Begin at the line that contains "Where should I" and copy every line through the end of the listing, requests included, offsetting each coordinate in the answers by -76. Leave the pictures out.

▸ Listing:
⟨
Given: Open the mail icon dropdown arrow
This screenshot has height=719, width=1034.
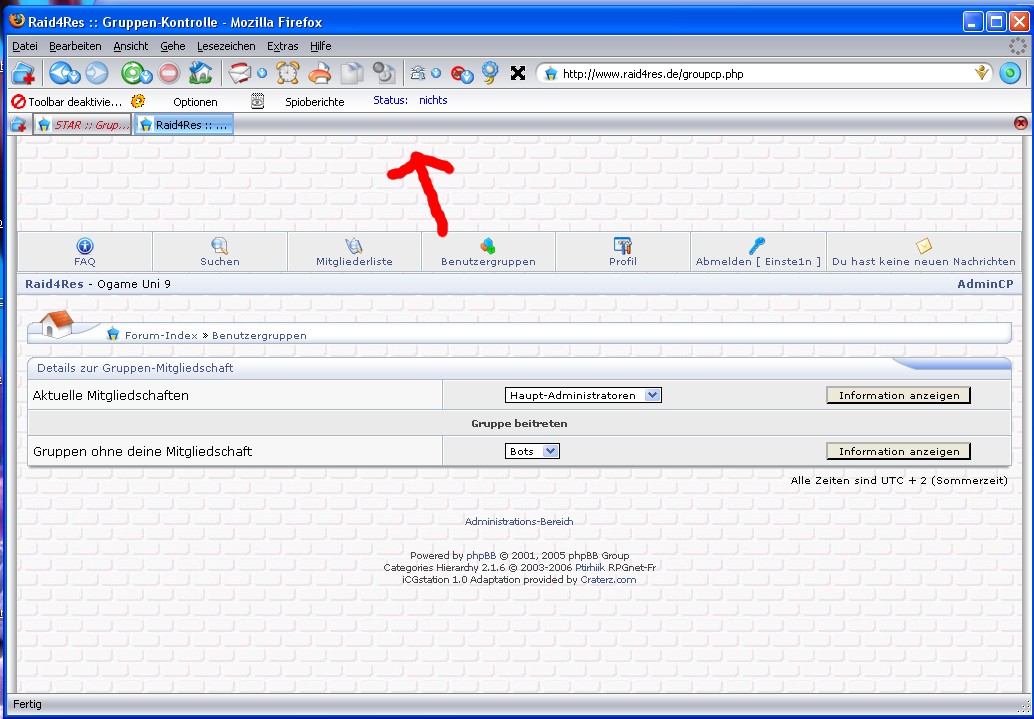Looking at the screenshot, I should click(262, 73).

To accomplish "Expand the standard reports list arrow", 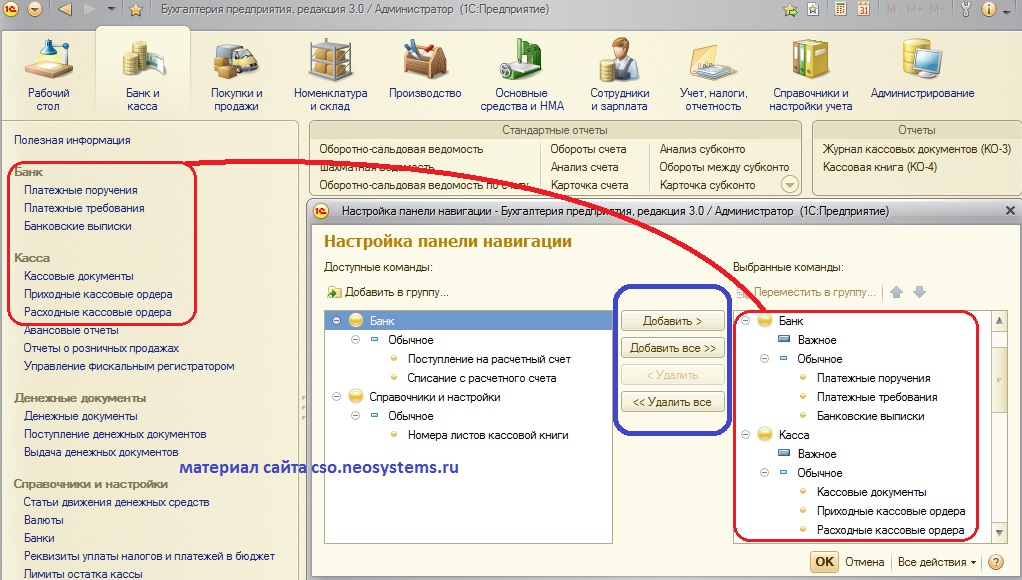I will (x=790, y=184).
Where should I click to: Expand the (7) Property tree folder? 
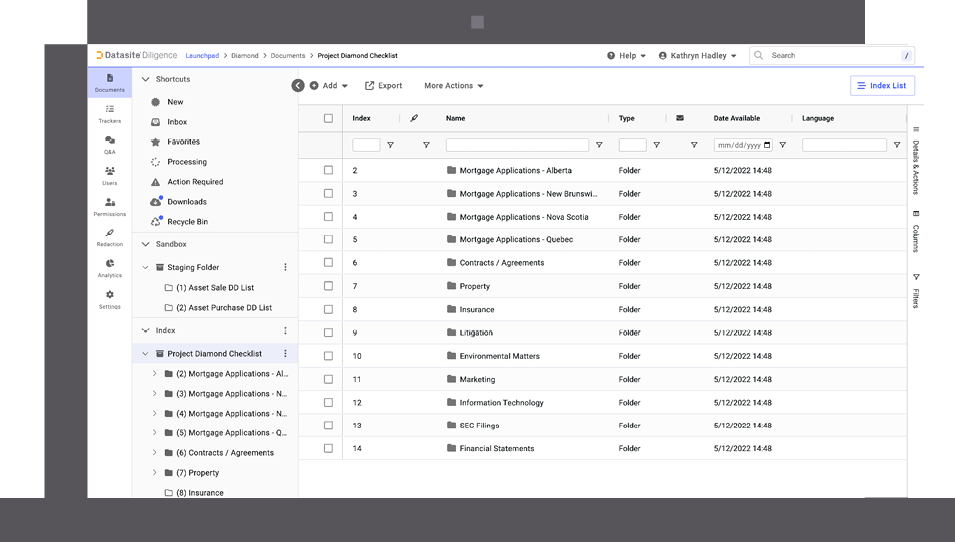(155, 473)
⟩
▸ Result:
Where should I click to: Expand the (7) Property tree folder? 
(79, 397)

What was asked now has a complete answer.